- **DIRECTIONS**
Rewrite the entries from the start up to and including the line with "will pyautogui.click(x=109, y=349).", swapping "Instruction" for "Goal" and leaving everything else the same.

• • •

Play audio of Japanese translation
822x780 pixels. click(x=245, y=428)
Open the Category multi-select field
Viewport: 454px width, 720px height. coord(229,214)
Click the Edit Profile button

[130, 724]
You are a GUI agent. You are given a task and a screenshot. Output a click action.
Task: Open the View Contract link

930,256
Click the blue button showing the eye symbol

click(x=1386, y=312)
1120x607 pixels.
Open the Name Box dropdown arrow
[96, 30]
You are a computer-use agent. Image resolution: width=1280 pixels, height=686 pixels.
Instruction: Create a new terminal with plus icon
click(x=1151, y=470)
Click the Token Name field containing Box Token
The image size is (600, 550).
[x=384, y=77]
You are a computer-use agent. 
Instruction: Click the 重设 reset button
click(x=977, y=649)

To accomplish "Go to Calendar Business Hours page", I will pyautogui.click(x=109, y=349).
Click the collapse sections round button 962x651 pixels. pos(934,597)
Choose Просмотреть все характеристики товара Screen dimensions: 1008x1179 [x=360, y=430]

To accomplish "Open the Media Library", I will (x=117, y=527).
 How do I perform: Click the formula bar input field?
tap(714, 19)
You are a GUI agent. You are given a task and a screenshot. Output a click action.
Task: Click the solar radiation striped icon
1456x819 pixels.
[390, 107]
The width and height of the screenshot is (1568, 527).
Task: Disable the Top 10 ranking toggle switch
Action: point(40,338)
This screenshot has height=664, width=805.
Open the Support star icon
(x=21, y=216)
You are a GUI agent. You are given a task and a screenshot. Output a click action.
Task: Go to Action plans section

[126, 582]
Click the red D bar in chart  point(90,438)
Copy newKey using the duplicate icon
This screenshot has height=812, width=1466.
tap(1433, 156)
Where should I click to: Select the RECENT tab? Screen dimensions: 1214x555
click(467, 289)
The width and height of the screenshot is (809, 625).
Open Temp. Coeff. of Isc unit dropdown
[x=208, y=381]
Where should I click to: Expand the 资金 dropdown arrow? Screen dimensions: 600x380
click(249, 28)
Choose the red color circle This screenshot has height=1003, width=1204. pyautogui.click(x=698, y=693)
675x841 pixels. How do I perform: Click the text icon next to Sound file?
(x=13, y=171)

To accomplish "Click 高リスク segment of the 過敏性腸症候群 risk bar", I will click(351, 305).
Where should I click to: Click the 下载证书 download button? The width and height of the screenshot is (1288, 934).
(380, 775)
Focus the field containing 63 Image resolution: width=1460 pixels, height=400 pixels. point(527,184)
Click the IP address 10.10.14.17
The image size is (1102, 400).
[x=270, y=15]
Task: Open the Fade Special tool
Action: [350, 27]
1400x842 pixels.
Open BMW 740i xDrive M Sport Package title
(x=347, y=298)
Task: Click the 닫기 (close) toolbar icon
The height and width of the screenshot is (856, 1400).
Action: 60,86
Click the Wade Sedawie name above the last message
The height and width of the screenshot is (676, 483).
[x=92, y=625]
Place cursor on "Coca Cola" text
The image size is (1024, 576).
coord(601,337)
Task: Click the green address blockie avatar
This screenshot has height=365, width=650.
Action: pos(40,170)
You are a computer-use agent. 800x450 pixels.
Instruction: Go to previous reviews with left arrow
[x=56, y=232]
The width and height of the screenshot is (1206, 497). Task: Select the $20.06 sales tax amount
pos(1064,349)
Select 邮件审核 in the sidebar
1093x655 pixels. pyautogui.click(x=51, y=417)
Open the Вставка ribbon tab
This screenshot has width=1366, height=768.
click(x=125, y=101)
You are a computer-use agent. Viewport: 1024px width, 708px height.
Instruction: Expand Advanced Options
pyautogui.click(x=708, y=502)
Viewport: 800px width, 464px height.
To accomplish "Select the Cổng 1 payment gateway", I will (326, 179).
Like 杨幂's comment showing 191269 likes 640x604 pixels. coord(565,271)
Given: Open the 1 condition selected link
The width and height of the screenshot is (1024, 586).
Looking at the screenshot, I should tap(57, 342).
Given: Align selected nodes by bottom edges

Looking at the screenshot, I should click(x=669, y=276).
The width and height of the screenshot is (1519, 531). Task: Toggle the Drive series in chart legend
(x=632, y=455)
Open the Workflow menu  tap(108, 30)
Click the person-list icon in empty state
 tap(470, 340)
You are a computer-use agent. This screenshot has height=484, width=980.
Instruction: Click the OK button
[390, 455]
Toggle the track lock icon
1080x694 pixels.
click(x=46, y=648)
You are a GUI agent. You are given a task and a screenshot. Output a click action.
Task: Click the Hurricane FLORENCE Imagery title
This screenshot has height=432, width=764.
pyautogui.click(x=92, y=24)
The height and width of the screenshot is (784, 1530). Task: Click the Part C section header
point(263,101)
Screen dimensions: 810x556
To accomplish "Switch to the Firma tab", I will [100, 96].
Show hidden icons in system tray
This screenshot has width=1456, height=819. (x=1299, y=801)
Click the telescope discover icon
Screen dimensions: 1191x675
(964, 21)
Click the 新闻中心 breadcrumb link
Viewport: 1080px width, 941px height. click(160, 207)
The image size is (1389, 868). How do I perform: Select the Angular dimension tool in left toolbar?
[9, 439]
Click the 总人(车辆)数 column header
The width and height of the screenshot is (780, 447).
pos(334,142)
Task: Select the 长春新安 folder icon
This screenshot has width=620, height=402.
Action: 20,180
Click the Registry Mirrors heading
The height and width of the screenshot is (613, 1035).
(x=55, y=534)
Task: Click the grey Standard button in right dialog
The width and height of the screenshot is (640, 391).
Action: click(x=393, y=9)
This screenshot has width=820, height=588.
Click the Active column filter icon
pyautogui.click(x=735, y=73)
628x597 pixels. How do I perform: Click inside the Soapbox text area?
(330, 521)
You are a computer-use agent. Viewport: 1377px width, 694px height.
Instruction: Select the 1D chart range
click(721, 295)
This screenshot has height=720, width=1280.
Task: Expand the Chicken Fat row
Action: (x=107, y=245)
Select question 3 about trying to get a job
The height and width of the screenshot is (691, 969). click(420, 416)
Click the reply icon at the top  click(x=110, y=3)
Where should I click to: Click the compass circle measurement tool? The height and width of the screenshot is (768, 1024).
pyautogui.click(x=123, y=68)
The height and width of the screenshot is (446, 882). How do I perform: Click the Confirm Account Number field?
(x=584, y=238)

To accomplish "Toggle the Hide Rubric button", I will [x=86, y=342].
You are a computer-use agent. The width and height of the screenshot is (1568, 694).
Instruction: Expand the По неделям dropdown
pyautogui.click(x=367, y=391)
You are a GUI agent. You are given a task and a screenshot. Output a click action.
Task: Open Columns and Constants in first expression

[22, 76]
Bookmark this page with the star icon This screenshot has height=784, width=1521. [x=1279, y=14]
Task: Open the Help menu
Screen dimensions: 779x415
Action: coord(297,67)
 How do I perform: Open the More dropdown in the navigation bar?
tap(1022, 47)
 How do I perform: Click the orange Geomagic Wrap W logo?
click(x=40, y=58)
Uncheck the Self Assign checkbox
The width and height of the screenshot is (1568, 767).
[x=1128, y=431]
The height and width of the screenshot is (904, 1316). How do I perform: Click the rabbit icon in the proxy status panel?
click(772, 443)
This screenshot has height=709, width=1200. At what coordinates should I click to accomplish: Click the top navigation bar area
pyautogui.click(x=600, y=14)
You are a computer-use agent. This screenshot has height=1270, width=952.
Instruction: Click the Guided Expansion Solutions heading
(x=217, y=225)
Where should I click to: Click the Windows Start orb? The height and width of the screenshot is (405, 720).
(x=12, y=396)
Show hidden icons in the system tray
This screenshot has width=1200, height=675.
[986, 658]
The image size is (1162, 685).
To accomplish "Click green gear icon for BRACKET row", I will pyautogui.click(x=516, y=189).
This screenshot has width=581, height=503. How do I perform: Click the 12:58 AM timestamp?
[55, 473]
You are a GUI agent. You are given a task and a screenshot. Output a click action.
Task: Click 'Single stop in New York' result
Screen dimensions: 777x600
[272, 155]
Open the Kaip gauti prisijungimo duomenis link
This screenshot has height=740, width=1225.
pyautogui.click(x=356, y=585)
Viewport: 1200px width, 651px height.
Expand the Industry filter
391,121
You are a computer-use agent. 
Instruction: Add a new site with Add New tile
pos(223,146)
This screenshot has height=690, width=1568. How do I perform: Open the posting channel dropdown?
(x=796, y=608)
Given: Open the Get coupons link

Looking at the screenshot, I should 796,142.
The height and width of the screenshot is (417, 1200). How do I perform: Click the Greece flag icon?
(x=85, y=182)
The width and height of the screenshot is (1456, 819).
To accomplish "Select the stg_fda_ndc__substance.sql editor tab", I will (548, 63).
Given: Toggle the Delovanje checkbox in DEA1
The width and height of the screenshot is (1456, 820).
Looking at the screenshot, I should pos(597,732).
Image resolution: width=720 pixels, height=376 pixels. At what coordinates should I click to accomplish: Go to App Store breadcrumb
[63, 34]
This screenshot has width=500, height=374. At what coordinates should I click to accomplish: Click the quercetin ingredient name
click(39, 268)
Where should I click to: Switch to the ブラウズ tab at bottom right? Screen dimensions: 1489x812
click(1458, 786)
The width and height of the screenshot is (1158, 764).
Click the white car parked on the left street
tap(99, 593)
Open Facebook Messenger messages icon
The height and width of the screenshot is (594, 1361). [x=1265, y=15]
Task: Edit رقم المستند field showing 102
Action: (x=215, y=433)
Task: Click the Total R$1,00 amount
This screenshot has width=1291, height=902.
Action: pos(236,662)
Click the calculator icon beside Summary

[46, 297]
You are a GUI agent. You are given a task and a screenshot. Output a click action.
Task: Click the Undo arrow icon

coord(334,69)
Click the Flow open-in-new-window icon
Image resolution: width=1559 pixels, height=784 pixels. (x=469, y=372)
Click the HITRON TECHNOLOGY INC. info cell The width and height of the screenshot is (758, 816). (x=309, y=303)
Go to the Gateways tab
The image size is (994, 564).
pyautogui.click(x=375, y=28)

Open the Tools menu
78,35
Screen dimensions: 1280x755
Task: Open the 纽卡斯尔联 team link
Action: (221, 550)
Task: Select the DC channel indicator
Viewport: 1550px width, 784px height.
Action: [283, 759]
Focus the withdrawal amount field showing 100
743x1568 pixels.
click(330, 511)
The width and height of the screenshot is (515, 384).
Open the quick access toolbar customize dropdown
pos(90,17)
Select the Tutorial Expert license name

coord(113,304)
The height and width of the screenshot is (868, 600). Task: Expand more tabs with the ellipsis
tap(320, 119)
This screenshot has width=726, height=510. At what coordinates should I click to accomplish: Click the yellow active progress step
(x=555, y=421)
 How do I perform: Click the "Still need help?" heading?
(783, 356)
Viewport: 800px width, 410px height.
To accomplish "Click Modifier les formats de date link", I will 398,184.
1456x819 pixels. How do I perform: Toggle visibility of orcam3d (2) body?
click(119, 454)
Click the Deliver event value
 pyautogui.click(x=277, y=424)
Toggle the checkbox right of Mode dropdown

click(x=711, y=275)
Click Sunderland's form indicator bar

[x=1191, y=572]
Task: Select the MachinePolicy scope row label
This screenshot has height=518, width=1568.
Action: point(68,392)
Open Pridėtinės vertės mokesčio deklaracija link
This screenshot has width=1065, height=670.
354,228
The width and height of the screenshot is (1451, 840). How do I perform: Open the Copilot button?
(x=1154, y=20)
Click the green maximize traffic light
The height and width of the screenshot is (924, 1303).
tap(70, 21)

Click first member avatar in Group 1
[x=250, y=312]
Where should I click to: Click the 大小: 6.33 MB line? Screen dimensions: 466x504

• • •

- **SOLUTION**
Play audio of Japanese translation
822x780 pixels. click(x=245, y=428)
Open the Category multi-select field
Viewport: 454px width, 720px height. coord(229,214)
Click the Edit Profile button

[130, 724]
You are a GUI agent. You are given a task and a screenshot. Output a click action.
Task: Open the View Contract link

930,256
Click the blue button showing the eye symbol

click(x=1386, y=312)
1120x607 pixels.
Open the Name Box dropdown arrow
[96, 30]
You are a computer-use agent. Image resolution: width=1280 pixels, height=686 pixels.
Goal: Create a new terminal with plus icon
click(x=1151, y=470)
Click the Token Name field containing Box Token
The image size is (600, 550).
[x=384, y=77]
You are a computer-use agent. 
Goal: Click the 重设 reset button
click(x=977, y=649)

To accomplish "Go to Calendar Business Hours page", I will pyautogui.click(x=109, y=349).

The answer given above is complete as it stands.